Please indicate your Consent, as soon as possible but in no event later than 5:00 p.m. (New York City time) on May 18, 2015, by executing two (2) counterparts of your attached signature page to this Consent Memorandum and, upon execution, returning one copy by fax or e-mail to the attention of Xxxxxxxx Xxxxxxx at Xxxxxx & Xxxxxxx LLP, counsel to the Administrative Agent (fax number: 000.000.0000; e-mail: xxxxxxxx.xxxxxxx@xx.xxx) and returning two (2) originals to Xxxxxxxx Xxxxxxx at Xxxxxx & Xxxxxxx LLP, 000 Xxxxx Xxxxxx Xxxxxx, Xxxxx 0000, Xxxxxxx, Xxxxxxxx 00000. Please make any necessary corrections or adjustments to your signature block prior to execution and delivery. This Consent Memorandum will be effective upon the Administrative Agent’s receipt of (i) executed signature pages via facsimile or e-mail from the Borrower, the Administrative Agent and the Required Lenders pursuant to Section 9.02 of the Credit Agreement and (ii) all fees (including consent fees payable to the Lenders) and any other amounts due and payable in connection with this Consent Memorandum, including reasonable and documented out-of-pocket fees and expenses of counsel for the Administrative Agent.
It is hereby understood and agreed that the Borrower shall pay, for the account of each Lender that submits its executed signature page to this Consent by the time specified by the Administrative Agent, a consent fee on the effective date hereof and, if the Borrower fails provide the Administrative Agent and the Lenders with the restated Specified 2014 Financials and the 2015 Q1 Financials by August 14, 2015, an additional consent fee on August 14, 2015 (which additional consent fee will be deemed to have accrued and be payable on August 14, 2015), in each case, in amounts previously disclosed to the Lenders.
Each reference in the Credit Agreement to “this Credit Agreement,” “this Agreement,” “hereunder,” “hereof,” “herein,” and words of like import, and each reference in the other Loan Documents to the Credit Agreement (including, without limitation, by means of words like “thereunder”, “thereof”, “therein” and words of like import), shall mean and be a reference to the Credit Agreement after giving effect to this Consent Memorandum; and this Consent Memorandum and the Credit Agreement shall be read together and construed as a single instrument.

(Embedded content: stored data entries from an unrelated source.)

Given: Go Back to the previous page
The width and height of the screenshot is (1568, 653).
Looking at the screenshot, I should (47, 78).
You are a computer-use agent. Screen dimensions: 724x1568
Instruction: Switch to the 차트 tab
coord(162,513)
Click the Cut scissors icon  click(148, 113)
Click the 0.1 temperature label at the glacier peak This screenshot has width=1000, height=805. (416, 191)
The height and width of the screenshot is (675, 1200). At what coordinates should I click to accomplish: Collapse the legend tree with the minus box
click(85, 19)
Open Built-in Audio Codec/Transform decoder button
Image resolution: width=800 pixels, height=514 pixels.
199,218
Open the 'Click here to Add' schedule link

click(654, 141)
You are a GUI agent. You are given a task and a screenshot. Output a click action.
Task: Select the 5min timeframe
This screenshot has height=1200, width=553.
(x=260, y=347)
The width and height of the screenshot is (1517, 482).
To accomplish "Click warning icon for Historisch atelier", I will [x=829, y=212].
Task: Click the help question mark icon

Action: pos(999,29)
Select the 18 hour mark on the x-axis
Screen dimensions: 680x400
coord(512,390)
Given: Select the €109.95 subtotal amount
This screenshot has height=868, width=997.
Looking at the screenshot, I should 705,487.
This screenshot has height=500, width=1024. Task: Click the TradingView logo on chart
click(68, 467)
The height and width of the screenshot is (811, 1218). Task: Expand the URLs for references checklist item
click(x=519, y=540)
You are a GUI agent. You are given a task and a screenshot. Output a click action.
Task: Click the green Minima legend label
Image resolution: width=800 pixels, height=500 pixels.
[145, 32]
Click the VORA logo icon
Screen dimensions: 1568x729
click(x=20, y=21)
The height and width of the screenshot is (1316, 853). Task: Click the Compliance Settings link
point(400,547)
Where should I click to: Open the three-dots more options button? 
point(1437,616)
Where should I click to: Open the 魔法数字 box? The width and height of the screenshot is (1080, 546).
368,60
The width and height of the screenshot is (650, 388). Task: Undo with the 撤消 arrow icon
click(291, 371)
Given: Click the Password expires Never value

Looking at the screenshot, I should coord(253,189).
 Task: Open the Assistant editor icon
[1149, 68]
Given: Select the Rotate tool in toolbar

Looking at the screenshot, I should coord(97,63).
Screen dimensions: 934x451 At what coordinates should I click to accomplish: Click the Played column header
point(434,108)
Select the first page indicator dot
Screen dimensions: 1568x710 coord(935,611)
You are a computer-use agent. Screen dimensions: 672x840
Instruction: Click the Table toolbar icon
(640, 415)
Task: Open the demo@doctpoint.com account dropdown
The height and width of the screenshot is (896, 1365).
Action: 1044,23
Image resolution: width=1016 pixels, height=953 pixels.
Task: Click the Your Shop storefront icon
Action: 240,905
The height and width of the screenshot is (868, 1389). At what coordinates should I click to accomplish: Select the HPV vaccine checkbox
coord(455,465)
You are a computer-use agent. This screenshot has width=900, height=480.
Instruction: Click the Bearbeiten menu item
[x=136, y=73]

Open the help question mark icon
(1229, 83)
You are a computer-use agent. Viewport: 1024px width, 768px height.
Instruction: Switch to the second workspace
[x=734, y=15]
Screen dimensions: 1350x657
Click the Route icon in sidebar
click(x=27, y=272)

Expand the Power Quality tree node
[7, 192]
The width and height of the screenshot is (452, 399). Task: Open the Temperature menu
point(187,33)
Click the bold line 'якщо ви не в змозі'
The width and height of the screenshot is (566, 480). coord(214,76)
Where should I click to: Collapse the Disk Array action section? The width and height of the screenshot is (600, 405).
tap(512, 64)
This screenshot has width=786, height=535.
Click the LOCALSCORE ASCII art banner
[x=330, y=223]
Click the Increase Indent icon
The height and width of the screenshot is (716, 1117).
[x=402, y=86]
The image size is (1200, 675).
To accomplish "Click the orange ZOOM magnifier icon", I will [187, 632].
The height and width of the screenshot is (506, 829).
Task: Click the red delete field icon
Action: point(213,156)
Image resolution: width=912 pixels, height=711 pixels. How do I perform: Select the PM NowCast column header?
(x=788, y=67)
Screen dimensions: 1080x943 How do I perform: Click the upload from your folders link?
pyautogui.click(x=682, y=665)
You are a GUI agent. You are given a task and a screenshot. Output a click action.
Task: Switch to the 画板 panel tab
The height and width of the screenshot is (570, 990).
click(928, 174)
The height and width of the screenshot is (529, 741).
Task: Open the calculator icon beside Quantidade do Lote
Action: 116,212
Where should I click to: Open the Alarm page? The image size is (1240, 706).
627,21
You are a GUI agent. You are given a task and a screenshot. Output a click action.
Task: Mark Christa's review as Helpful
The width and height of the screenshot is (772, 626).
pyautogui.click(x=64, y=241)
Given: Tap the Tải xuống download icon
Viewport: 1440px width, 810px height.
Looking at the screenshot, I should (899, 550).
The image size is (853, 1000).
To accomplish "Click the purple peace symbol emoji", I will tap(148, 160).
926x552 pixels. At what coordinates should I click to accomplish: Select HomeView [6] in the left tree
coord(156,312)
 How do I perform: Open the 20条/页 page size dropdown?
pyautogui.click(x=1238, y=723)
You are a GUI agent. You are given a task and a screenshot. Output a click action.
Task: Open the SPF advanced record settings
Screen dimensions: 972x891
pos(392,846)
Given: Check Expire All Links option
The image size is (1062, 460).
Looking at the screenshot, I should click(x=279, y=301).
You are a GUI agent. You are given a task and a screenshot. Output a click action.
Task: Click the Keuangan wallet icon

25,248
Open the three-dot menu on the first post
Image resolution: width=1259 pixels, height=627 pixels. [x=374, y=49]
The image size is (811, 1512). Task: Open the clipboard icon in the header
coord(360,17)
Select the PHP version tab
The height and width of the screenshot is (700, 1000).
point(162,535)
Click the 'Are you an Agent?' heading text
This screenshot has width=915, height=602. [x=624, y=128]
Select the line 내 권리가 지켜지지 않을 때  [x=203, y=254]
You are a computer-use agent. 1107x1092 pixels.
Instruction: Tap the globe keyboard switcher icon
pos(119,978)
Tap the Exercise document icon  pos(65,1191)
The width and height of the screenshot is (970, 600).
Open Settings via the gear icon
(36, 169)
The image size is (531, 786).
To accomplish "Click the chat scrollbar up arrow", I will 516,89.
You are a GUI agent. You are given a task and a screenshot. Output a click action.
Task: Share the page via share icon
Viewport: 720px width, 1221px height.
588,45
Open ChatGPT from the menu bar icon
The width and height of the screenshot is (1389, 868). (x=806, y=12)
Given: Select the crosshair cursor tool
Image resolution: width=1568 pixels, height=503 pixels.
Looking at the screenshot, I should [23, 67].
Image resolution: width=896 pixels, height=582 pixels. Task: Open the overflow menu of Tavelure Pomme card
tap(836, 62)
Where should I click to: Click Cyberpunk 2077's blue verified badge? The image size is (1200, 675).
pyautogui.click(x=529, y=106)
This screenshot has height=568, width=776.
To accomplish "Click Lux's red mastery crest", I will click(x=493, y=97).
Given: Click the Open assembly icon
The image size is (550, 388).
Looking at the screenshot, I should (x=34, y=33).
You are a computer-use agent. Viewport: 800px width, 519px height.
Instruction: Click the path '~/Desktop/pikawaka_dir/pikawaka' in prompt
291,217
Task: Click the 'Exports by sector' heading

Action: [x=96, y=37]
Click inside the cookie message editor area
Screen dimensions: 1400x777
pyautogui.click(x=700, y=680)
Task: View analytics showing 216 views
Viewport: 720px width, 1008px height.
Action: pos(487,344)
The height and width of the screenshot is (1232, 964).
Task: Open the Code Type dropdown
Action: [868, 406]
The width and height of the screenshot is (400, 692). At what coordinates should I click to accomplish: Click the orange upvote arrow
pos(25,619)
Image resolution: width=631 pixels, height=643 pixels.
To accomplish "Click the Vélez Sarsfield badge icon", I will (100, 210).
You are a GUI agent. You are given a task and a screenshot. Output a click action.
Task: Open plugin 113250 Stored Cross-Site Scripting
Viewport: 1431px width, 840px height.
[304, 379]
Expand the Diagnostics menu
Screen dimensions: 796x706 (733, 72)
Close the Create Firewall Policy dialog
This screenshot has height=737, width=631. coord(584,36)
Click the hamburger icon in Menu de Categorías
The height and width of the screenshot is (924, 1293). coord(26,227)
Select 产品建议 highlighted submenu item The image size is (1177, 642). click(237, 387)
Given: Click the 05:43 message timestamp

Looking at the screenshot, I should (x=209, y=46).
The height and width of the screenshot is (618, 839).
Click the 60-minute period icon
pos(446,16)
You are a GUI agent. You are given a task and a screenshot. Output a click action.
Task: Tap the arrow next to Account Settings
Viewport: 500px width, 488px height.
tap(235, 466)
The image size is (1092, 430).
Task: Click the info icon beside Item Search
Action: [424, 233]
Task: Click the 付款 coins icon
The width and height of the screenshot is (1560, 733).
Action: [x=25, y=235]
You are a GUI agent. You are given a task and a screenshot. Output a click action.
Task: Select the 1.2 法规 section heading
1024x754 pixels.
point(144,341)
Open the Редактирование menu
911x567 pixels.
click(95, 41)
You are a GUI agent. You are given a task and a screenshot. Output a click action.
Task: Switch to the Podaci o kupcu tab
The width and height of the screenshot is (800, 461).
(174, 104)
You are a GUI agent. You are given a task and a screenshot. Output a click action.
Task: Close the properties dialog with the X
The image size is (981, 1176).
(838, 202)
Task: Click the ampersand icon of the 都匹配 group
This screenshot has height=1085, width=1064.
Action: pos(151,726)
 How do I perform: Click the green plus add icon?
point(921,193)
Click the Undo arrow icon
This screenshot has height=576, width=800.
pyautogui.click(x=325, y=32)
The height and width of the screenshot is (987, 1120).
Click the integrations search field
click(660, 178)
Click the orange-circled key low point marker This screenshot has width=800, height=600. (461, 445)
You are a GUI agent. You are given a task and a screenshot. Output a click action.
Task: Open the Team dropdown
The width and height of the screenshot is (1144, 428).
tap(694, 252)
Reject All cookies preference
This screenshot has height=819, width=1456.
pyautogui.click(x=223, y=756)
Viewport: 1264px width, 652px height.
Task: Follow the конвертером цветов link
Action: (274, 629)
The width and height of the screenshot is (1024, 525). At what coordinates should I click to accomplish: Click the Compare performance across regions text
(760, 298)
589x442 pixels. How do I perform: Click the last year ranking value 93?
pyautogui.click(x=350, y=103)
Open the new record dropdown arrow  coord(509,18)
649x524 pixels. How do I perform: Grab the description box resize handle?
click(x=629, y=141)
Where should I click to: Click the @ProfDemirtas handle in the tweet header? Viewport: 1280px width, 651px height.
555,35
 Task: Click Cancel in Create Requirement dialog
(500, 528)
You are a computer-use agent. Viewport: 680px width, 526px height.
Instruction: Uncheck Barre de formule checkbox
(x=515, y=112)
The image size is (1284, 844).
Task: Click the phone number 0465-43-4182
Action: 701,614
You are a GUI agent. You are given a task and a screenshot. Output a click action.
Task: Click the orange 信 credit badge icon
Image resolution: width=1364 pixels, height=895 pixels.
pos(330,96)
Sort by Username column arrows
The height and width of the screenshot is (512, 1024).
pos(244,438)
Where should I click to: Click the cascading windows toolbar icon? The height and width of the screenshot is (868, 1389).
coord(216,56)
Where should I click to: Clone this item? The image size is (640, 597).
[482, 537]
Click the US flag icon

This Consent Memorandum is a Loan Document. Except as expressly set forth herein, (i) all of the terms and provisions of the Credit Agreement and all other Loan Documents are and shall remain in full force and effect and are hereby ratified and confirmed and (ii) the execution, delivery and effectiveness of this Consent Memorandum shall not operate as a waiver of any right, power or remedy of the Lenders or the Administrative Agent under any of the Loan Documents, nor constitute a waiver of any provision of any of the Loan Documents.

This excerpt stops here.